-------- Dataset content
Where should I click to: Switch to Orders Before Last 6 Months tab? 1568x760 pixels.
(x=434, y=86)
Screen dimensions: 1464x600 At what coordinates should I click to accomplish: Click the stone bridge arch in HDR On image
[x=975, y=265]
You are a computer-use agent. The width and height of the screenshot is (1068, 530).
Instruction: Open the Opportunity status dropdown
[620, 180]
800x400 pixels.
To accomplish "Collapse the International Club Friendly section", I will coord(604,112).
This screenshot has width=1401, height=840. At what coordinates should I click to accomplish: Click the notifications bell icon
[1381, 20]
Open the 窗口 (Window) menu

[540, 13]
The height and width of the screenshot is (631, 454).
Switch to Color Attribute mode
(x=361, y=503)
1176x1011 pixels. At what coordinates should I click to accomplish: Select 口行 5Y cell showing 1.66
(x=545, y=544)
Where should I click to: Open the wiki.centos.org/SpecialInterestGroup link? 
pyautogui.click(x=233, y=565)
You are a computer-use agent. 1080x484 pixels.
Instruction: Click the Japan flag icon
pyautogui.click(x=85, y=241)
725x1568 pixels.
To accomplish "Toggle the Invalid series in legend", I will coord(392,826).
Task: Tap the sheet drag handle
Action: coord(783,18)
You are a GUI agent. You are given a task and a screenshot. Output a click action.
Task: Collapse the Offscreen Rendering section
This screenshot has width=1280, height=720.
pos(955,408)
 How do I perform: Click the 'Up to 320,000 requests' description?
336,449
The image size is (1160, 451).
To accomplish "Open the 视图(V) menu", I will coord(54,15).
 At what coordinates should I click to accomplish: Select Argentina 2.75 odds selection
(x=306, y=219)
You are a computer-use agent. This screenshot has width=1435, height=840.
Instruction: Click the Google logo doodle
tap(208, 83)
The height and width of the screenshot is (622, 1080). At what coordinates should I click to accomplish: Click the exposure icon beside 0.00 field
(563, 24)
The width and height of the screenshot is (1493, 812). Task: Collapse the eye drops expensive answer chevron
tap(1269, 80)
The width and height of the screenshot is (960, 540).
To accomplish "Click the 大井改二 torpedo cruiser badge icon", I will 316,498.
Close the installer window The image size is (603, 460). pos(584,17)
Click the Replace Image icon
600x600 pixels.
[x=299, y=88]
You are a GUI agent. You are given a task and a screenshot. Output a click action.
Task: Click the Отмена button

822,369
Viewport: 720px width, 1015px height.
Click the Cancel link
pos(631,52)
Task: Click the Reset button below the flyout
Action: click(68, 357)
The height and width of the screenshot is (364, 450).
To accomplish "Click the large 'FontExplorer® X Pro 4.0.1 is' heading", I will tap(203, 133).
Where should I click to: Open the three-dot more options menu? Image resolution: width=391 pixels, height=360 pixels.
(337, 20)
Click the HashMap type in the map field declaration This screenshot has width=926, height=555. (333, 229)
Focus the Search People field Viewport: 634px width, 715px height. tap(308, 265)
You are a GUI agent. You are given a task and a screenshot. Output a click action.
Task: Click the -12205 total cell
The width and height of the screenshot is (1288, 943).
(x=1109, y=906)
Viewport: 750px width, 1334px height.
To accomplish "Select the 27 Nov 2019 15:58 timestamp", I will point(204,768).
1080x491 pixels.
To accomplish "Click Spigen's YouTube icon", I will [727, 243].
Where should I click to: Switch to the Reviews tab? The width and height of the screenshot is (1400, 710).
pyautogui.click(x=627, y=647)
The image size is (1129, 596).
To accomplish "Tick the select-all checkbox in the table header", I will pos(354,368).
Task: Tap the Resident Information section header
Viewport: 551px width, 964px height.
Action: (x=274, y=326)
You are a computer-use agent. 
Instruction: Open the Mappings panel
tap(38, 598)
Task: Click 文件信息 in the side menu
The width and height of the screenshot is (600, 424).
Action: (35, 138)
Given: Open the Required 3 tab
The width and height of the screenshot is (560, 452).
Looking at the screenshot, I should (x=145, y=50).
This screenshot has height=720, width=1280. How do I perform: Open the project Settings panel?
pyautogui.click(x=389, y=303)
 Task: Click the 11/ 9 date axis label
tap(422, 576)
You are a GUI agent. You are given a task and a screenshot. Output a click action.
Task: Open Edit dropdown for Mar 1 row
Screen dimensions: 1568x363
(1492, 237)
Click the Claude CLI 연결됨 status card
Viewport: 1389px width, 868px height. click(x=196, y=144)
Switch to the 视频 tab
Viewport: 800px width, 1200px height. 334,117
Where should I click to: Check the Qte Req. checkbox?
----------------
Copy the listing word for word, leaving nothing out.

Where should I click to: Switch to Orders Before Last 6 Months tab? 1568x760 pixels.
(x=434, y=86)
Screen dimensions: 1464x600 At what coordinates should I click to accomplish: Click the stone bridge arch in HDR On image
[x=975, y=265]
You are a computer-use agent. The width and height of the screenshot is (1068, 530).
Instruction: Open the Opportunity status dropdown
[620, 180]
800x400 pixels.
To accomplish "Collapse the International Club Friendly section", I will coord(604,112).
This screenshot has width=1401, height=840. At what coordinates should I click to accomplish: Click the notifications bell icon
[1381, 20]
Open the 窗口 (Window) menu

[540, 13]
The height and width of the screenshot is (631, 454).
Switch to Color Attribute mode
(x=361, y=503)
1176x1011 pixels. At what coordinates should I click to accomplish: Select 口行 5Y cell showing 1.66
(x=545, y=544)
Where should I click to: Open the wiki.centos.org/SpecialInterestGroup link? 
pyautogui.click(x=233, y=565)
You are a computer-use agent. 1080x484 pixels.
Instruction: Click the Japan flag icon
pyautogui.click(x=85, y=241)
725x1568 pixels.
To accomplish "Toggle the Invalid series in legend", I will coord(392,826).
Task: Tap the sheet drag handle
Action: coord(783,18)
You are a GUI agent. You are given a task and a screenshot. Output a click action.
Task: Collapse the Offscreen Rendering section
This screenshot has width=1280, height=720.
pos(955,408)
 How do I perform: Click the 'Up to 320,000 requests' description?
336,449
The image size is (1160, 451).
To accomplish "Open the 视图(V) menu", I will coord(54,15).
 At what coordinates should I click to accomplish: Select Argentina 2.75 odds selection
(x=306, y=219)
You are a computer-use agent. This screenshot has width=1435, height=840.
Instruction: Click the Google logo doodle
tap(208, 83)
The height and width of the screenshot is (622, 1080). At what coordinates should I click to accomplish: Click the exposure icon beside 0.00 field
(563, 24)
The width and height of the screenshot is (1493, 812). Task: Collapse the eye drops expensive answer chevron
tap(1269, 80)
The width and height of the screenshot is (960, 540).
To accomplish "Click the 大井改二 torpedo cruiser badge icon", I will 316,498.
Close the installer window The image size is (603, 460). pos(584,17)
Click the Replace Image icon
600x600 pixels.
[x=299, y=88]
You are a GUI agent. You are given a task and a screenshot. Output a click action.
Task: Click the Отмена button

822,369
Viewport: 720px width, 1015px height.
Click the Cancel link
pos(631,52)
Task: Click the Reset button below the flyout
Action: click(68, 357)
The height and width of the screenshot is (364, 450).
To accomplish "Click the large 'FontExplorer® X Pro 4.0.1 is' heading", I will tap(203, 133).
Where should I click to: Open the three-dot more options menu? Image resolution: width=391 pixels, height=360 pixels.
(337, 20)
Click the HashMap type in the map field declaration This screenshot has width=926, height=555. (333, 229)
Focus the Search People field Viewport: 634px width, 715px height. tap(308, 265)
You are a GUI agent. You are given a task and a screenshot. Output a click action.
Task: Click the -12205 total cell
The width and height of the screenshot is (1288, 943).
(x=1109, y=906)
Viewport: 750px width, 1334px height.
To accomplish "Select the 27 Nov 2019 15:58 timestamp", I will point(204,768).
1080x491 pixels.
To accomplish "Click Spigen's YouTube icon", I will [727, 243].
Where should I click to: Switch to the Reviews tab? The width and height of the screenshot is (1400, 710).
pyautogui.click(x=627, y=647)
The image size is (1129, 596).
To accomplish "Tick the select-all checkbox in the table header", I will pos(354,368).
Task: Tap the Resident Information section header
Viewport: 551px width, 964px height.
Action: (x=274, y=326)
You are a computer-use agent. 
Instruction: Open the Mappings panel
tap(38, 598)
Task: Click 文件信息 in the side menu
The width and height of the screenshot is (600, 424).
Action: (35, 138)
Given: Open the Required 3 tab
The width and height of the screenshot is (560, 452).
Looking at the screenshot, I should (x=145, y=50).
This screenshot has height=720, width=1280. How do I perform: Open the project Settings panel?
pyautogui.click(x=389, y=303)
 Task: Click the 11/ 9 date axis label
tap(422, 576)
You are a GUI agent. You are given a task and a screenshot. Output a click action.
Task: Open Edit dropdown for Mar 1 row
Screen dimensions: 1568x363
(1492, 237)
Click the Claude CLI 연결됨 status card
Viewport: 1389px width, 868px height. click(x=196, y=144)
Switch to the 视频 tab
Viewport: 800px width, 1200px height. 334,117
Where should I click to: Check the Qte Req. checkbox?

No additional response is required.